§ TEXT SEGMENT:
What libertarian idea should everyone know?

Is there one key libertarian idea you think everyone should know? Tell us!
The libertarian philosophy has many ideas. Is one more important than another?
To be clear, we’re not looking for a list. This is a challenging question. You can only pick one. The key libertarian concept, that everyone should be aware of, is {fill-in-the-blank}.
Please respond in whichever medium is most convenient for you…

You can even leave a comment on the contribution form.
Thank you,
Perry Willis & Jim Babka
Co-creators, the Zero Aggression Project

Show Comments 42


  1. The key Libertarian idea is that EVERYONE should be able to do WHATEVER they want as long as that action does not violate the rights of another.

  2. The key libertarian concept, that everyone should be aware of, all individuals have the right to exercise sole dominion over their own lives, and have the right to live in whatever manner they choose, so long as they do not forcibly interfere with the equal right of others to live in whatever manner they choose.

  3. The key libertarian concept, that everyone should be aware of, is a group of people acting together is worse than individuals acting alone because people are sinful (or selfish/imperfect) and in a group the leaders will be no less selfish than the others and therefore use the force of the group to magnify that selfishness while at the same time justifying those actions to believe he is minimizing that selfishness.

  4. You already have it: The Golden Rule and Don’t threaten or initiate force against others, or ask politicians to do it for you.

  5. it is immoral to initiate force or fraud against an individual who is not harming you.
    “WE hold these truths to be self-evident, that all Men are created equal…” [DoI]

  6. The key libertarian concept, that everyone should be aware of, is individuals’ rights. Without this one, all the rest (limited government, free markets, rule of law, peace, etc) could not exist.

    1. Individual Rights is correct- and the fundamental right, is the right to property, and that you are always your own property.

      1. Absolutely. A “libertarian” is one who RESPECTS the property rights of others, asks permission, and makes only voluntary arrangements with others where their property is concerned. The issue of whether someone is “A GOOD Libertarian” would be a judgment of whether that person adequately respected others’ property rights in society. For libertarians like me, I say this should be identified as A MORAL CLAIM of the Libertarian Movement.

§ WHAT TO PRODUCE:
In the text on the key libertarian idea, how many ideas are respondents permitted to choose? The lines after this point are separate material, distinct from the text above.

§ DATA SHOWN:

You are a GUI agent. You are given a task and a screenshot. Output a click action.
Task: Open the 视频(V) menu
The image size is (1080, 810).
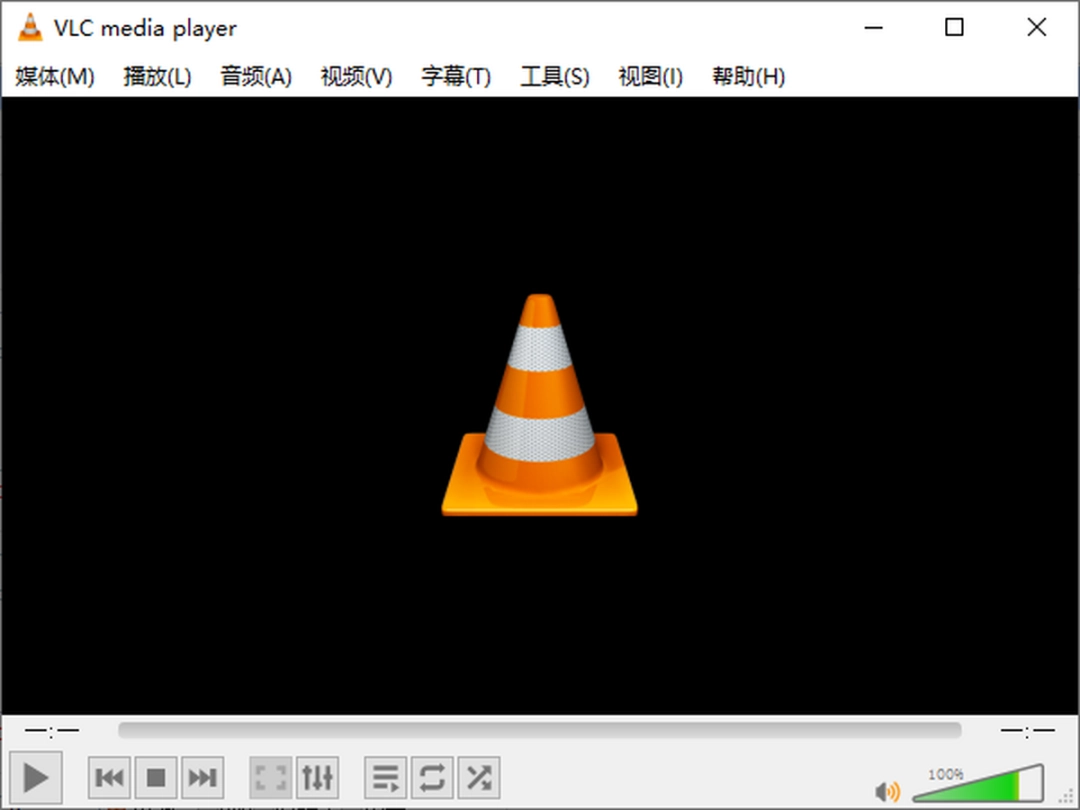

§ SOLUTION FOR THIS PROBLEM:
Respondents may choose only one idea.